Restate word for word every line from the one containing "[Il dissenso di dominick] (33, 1900)" to the last line of the records below.

Collected data:
%%

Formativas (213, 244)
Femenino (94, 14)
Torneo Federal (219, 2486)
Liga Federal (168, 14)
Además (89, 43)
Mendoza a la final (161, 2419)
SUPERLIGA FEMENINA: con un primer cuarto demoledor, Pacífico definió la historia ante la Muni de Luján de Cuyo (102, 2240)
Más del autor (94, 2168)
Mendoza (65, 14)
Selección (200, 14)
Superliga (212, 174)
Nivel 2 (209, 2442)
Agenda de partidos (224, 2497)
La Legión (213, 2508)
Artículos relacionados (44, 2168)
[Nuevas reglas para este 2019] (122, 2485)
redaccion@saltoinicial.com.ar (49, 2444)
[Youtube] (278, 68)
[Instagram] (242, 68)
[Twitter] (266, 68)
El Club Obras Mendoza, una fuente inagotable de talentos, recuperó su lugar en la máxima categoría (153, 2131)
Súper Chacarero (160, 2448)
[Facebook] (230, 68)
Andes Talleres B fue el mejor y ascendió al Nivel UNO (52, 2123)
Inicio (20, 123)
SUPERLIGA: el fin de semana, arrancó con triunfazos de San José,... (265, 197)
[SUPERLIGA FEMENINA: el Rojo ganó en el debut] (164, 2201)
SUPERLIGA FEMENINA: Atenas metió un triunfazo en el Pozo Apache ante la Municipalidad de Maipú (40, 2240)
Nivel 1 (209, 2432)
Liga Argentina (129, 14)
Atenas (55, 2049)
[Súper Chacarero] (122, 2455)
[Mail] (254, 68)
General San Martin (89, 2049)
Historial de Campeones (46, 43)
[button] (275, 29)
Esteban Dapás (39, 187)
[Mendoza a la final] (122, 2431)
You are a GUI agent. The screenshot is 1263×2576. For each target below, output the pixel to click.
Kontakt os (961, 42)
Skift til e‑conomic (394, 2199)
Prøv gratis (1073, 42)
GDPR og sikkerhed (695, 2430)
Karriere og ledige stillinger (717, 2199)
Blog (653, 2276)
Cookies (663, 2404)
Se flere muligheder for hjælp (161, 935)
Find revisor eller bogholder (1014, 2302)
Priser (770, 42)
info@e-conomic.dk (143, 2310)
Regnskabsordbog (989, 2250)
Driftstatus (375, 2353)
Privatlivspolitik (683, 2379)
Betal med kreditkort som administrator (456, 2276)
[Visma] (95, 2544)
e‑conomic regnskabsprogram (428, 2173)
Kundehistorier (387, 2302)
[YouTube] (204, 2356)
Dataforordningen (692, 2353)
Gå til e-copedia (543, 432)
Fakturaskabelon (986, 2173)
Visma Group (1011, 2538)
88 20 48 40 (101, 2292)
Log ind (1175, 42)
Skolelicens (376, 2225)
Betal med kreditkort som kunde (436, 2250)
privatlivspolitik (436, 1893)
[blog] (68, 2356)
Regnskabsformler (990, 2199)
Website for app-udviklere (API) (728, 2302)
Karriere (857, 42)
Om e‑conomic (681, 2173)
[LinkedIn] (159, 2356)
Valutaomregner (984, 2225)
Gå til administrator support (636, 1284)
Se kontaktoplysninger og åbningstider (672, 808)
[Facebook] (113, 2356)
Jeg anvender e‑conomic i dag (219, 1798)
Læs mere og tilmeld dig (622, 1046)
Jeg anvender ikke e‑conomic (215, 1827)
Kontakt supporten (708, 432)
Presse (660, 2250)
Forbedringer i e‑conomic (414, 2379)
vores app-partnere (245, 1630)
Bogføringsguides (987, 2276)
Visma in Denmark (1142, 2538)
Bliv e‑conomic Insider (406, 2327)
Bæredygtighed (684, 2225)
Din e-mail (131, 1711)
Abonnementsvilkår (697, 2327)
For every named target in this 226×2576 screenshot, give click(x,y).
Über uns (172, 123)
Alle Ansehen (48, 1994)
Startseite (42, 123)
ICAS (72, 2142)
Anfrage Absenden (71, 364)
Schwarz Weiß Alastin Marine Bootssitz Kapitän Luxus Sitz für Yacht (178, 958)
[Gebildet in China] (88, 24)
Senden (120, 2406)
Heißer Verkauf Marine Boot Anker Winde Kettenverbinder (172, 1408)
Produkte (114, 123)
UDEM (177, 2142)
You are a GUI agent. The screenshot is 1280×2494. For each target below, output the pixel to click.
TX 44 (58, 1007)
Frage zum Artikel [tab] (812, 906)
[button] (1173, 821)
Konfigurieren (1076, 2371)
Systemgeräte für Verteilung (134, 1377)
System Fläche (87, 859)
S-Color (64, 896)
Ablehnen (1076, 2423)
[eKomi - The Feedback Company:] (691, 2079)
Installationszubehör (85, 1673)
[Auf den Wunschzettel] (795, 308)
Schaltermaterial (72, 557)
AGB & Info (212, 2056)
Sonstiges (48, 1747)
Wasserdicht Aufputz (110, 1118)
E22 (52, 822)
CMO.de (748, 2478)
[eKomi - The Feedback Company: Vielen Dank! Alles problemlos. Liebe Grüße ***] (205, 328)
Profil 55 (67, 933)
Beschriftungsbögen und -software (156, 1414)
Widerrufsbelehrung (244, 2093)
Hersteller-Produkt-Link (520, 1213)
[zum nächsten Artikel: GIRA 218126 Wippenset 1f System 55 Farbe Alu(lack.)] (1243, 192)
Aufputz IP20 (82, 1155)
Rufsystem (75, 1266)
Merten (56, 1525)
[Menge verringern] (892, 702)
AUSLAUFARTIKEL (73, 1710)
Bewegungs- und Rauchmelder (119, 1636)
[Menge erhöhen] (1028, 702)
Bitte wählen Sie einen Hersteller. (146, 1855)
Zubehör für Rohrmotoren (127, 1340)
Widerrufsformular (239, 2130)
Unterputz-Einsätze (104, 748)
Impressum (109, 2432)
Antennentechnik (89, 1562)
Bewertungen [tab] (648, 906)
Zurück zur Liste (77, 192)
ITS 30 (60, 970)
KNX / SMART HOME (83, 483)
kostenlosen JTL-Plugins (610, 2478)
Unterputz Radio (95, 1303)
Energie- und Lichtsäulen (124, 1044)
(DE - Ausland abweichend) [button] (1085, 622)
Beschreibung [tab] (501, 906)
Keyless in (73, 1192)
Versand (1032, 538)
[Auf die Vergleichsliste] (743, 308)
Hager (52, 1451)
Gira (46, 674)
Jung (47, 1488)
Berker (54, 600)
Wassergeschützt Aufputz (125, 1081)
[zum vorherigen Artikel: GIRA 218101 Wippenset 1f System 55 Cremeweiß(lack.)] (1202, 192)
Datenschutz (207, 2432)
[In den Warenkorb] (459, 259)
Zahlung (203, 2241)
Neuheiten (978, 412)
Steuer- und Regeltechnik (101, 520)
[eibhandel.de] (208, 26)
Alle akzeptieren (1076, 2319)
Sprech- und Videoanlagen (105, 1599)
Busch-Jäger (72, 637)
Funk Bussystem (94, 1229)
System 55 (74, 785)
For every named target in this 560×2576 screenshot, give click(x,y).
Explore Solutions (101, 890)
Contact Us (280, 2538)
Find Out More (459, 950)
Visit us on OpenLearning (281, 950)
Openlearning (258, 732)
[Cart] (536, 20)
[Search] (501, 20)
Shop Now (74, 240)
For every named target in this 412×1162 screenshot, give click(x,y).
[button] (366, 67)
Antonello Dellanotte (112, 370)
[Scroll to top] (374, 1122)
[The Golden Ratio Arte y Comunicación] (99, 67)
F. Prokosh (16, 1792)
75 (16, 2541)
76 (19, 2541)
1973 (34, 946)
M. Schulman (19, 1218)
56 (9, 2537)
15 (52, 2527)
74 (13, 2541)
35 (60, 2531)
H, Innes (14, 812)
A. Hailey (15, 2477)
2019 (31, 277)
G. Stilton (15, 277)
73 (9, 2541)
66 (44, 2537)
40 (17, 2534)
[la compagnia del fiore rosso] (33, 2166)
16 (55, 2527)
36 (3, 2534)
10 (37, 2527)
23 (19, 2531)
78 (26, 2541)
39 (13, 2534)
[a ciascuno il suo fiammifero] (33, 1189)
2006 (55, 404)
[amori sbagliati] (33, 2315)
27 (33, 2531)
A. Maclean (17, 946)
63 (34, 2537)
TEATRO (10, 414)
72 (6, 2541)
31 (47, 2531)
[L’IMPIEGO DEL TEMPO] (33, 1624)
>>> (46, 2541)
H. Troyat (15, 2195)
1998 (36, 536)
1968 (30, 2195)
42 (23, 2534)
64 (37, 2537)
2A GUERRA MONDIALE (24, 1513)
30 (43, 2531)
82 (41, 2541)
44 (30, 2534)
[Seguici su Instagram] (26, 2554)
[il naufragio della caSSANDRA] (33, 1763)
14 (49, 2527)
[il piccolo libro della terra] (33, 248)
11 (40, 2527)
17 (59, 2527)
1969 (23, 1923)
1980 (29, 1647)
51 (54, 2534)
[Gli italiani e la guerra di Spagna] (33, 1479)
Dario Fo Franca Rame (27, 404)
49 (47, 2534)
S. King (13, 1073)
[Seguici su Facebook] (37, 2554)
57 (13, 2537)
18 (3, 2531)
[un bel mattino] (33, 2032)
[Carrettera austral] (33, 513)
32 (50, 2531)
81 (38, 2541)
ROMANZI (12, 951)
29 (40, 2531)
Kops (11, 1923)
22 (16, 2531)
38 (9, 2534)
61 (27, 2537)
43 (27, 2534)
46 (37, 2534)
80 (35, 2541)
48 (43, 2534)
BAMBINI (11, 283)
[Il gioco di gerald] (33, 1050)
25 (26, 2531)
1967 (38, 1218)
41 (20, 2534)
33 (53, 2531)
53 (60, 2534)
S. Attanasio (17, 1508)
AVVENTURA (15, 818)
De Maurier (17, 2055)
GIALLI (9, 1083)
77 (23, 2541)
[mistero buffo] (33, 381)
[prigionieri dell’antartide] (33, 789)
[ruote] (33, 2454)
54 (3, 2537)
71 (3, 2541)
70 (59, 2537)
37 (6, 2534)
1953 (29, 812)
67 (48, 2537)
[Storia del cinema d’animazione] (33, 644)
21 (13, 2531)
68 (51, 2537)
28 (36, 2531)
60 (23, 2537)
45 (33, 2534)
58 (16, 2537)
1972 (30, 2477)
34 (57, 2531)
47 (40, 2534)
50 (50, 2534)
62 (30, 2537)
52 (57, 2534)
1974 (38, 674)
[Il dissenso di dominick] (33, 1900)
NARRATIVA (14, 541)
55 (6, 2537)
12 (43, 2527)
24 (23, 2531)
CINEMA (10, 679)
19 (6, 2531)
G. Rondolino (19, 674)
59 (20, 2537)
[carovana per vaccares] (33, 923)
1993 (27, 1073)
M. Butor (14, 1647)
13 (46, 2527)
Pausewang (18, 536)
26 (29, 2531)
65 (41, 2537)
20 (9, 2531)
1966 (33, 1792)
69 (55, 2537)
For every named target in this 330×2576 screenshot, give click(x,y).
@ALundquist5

%%

Solution for this task>
[Il dissenso di dominick] (33, 1900)
NARRATIVA (14, 541)
55 (6, 2537)
12 (43, 2527)
24 (23, 2531)
CINEMA (10, 679)
19 (6, 2531)
G. Rondolino (19, 674)
59 (20, 2537)
[carovana per vaccares] (33, 923)
1993 (27, 1073)
M. Butor (14, 1647)
13 (46, 2527)
Pausewang (18, 536)
26 (29, 2531)
65 (41, 2537)
20 (9, 2531)
1966 (33, 1792)
69 (55, 2537)
For every named target in this 330×2576 screenshot, give click(x,y).
@ALundquist5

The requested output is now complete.